We Are Bending the Heck Out of the Von Neumann Bottleneck December 1, 2012Posted by Peter Varhol in Architectures, Software platforms.
When I was taking graduate computer science classes, back in the late 1980s, we spent some time talking about SIMD and MIMD (Single Instruction Multiple Data and Multiple Instruction Multiple Data) computer architectures, with the inevitable caveat that all of this was theoretical, because of the Von Neumann Bottleneck. John Von Neumann, as students of computer science know, was a renowned mathematician who made contributions across a wide range of fields. In a nutshell, the Von Neumann Bottleneck defined processor architecture in such a way that the bandwidth between the CPU and memory is very small in comparison with the amount of memory and storage available and ready for CPU use.
I’ve recently returned from Supercomputing 2012, and I’m pleased to say that while we are not breaking the Von Neumann Bottleneck, new computing architectures are bending the heck out of it. You can argue that the principle of parallel processing addresses the bottleneck, and parallel processing is so mainstream in the world of supercomputing that it barely rates a mention.
Programmers are well aware that writing parallel code is difficult and error-prone; we simply don’t naturally think in the sort of way that provides us with parallel ways to solve problems. But with multiple processors and cores, we end up with more busses between memory and processor (although it’s certainly not a one-to-one relationship).
Because writing parallel code is so difficult, there are a growing number of tools that claim to provide an easy(ier) path to building parallelism into applications. One of the most interesting is Advanced Cluster Systems. It provides a software solution called SET that enables vendors and engineering groups with proprietary source code to easily parallelize that code. In some cases, if the application is constructed appropriately, source code may not even be required.

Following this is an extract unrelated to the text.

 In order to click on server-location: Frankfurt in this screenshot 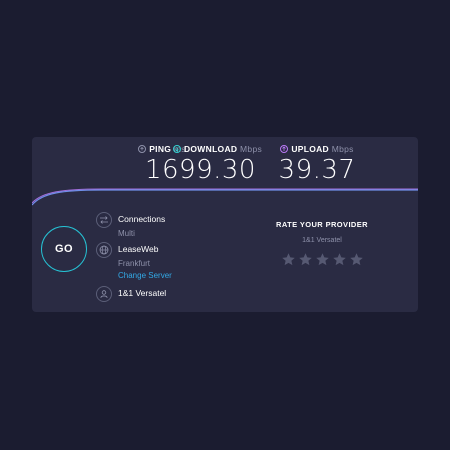, I will do `click(134, 264)`.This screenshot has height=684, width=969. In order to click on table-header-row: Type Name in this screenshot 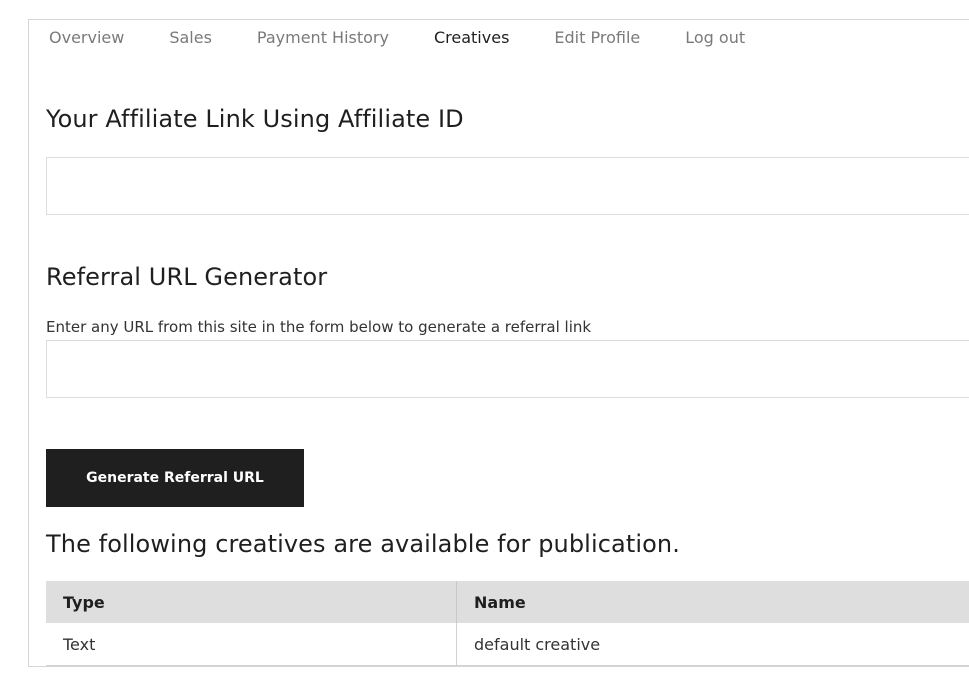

In addition to parallel processing, we can look to other places for moving more data, and more quickly, into the processors. One place is flash storage, which becomes virtual memory for an application, with only the working set loaded into main memory. FusionIO offered a partial solution to that bottleneck with a flash memory storage device that was software-configured to act as either storage or an extension of main memory, with separate busses into the processor space. The advantage here is that program instructions and data can be stored on these flash memory devices, which then have direct access to main memory and processor space. The single bus isn’t such a bottleneck any more.
All of this doesn’t mean that we’ve moved beyond the Von Neumann architecture and corresponding bottleneck. But it does mean that we’ve found some interesting workarounds that help get the most out of today’s processors. And as fast as we think computers are today, they will be far faster in the future. We can only imagine how that will change our lives.